Bonk's Revenge (Game Boy) review


"It pains me to sum up this Bonk experience, because there are little in the way of saving graces. And I love the series. And I loved Bonk's Adventure for the Gameboy despite its utter lack of challenge and intensity. Charm saw it through! The utter lack of challenge is back in this sequel, but the charm is nowhere to be found."

If you're new to the Bonk phenomenon, don't let this game be your initiation. In fact, don't play this game at all. In a genre where sequels rarely miss their mark (I haven't played a poor Super Mario Brothers or Sonic game yet), Bonk's Revenge for the Gameboy is deplorable.

The Bonk games for the Turbografx-16, the console where the series debuted, were always bright and brilliant. Bonk (the hero of the games), would be called into action by the devious doings of one King Drool to either save his beloved Moonland, or his beloved Princess Za. And his head was his weapon.

These basic ingredients have remained intact for the two Bonk renditions to grace the Gameboy, but while the black and white Bonk's Adventure gave us the beautiful tunes and charming journeying we've come to expect from the series, this sequel gives us absolutely offensive sounds and an ''I don't know why we bothered'' attitude.

Certainly the tunes and sounds in all previous Bonk games were a strongpoint - they have been butchered here. Discordant squeaks and squawks replace once great melodies. Don't expect to hear any of the great tracks from the Turbo version of Bonk's Revenge - most of those were already packed into the great little GameBoy package that preceded this particular abomination. At least there's one good song: the short tune that plays as you finish a stage.

Strangely, Bonk himself has been redesigned, and he's definitely seen better days. Our prehistoric hero is no longer the cute, big-headed caveman we've come to love. Instead, he seems expressionless, and his legs scamper about in some ridiculous imitation of Shaggy running in midair from a pursuant ghost in a Scooby Doo rerun.

==============================

• _WHAT YOU WILL DO_
Write the next part of the Bonk's Revenge review, starting after its final sentence.

• _RECORDS_
==============================

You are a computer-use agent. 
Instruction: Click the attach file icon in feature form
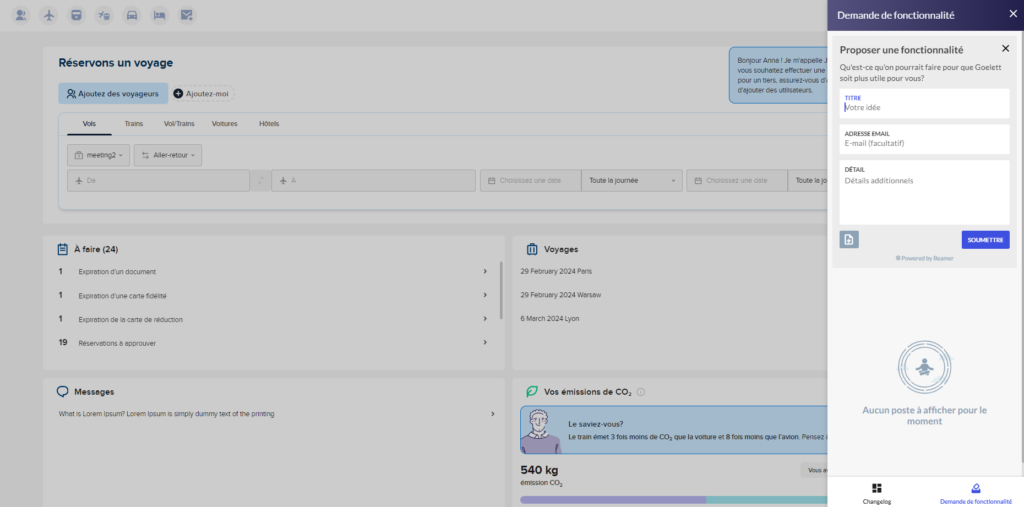(x=849, y=240)
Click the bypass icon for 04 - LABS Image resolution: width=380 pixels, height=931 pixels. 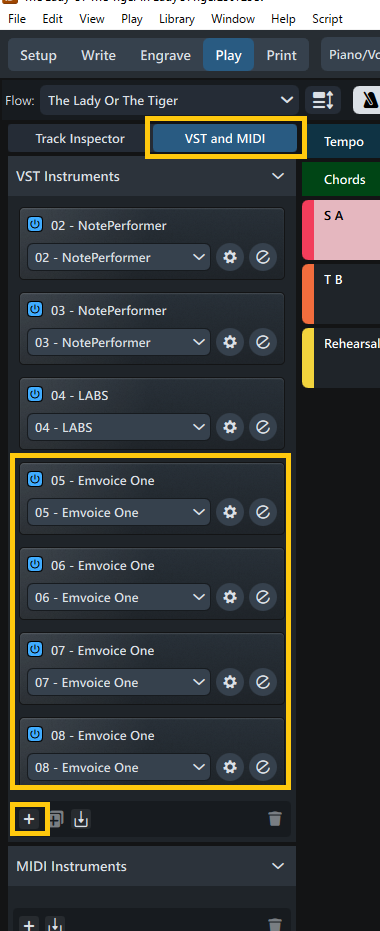[x=263, y=428]
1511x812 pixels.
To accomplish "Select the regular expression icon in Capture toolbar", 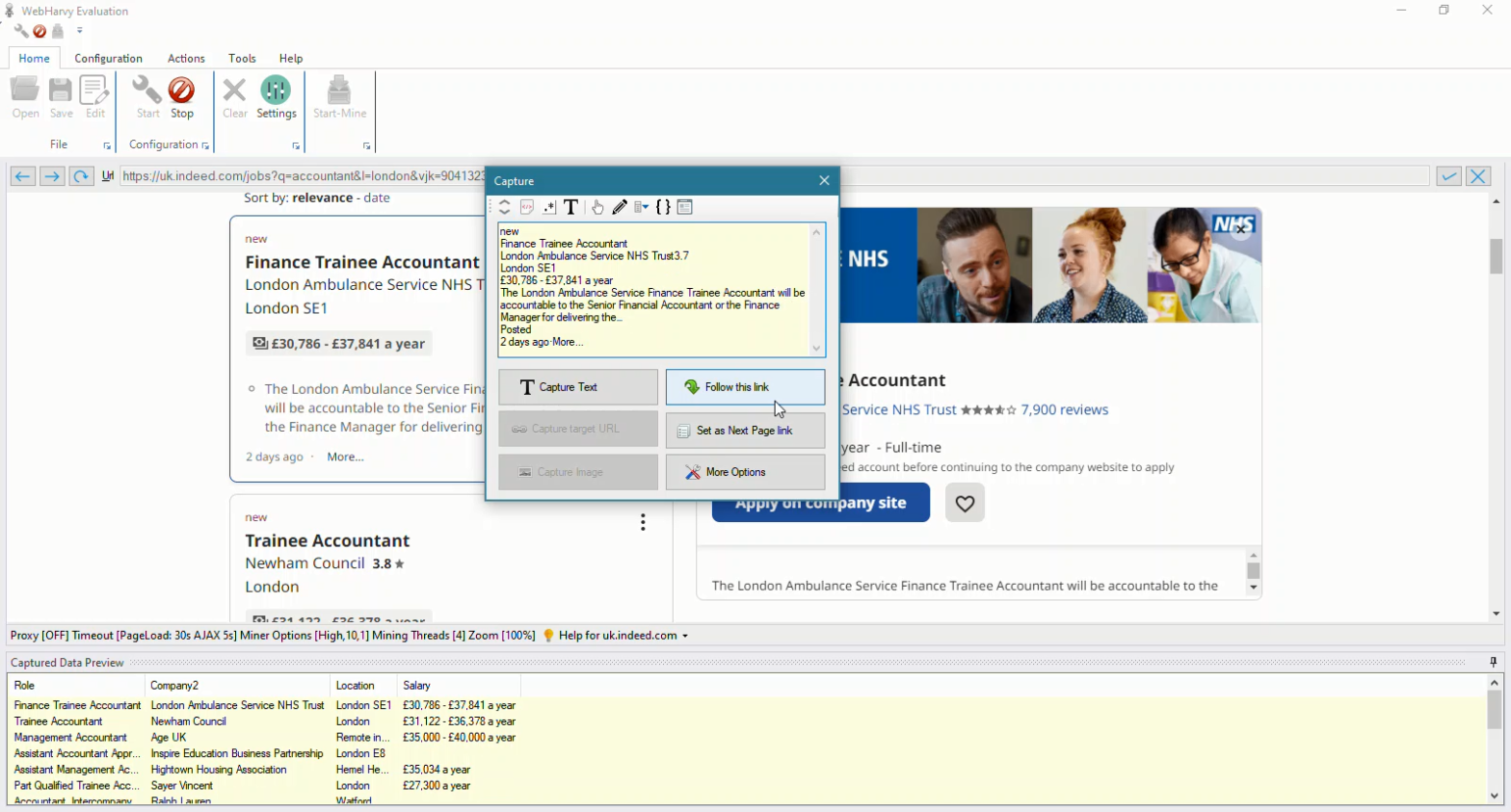I will coord(549,207).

==============================

• _TASK ANSWER_
Seeing the state that poor Bonk had been reduced to (can we say self-parody?) was almost enough to make me say screw it, and trade away the game immediately, but I sucked it up and played on - a bad move!

Anyway, as the fearless, hairless protagonist, you've still got your standing head-butt attack, as well as the jump, spin, and dive-bomb attack. As Bonk runs and jumps about, happy face icons hang about to be collected for points and for vitality regeneration between levels. Bonk could always climb walls with his teeth, but now he can climb ceilings and hang on to floors in the same way. Bonk still loves to bounce on flowers too. Some flowers spring him up like trampolines, others bear fruit to restore lost vitality, and still others provide him with meat.

But the meat…! A big piece (or two smaller ones) used to turn the insatiable caveman carnivore into a raving lunatic capable of trampling all foes in his path! A smaller piece would make him powerful enough to pound the ground with his forehead and damage any enemy nearby! How times have changed for the hardy, hardly Homosapien! Now a different, generic sort of power up is responsible for making Bonk invincible, while earning a slab of beef simply gives Bonk the opportunity to choose from three different Bonk types.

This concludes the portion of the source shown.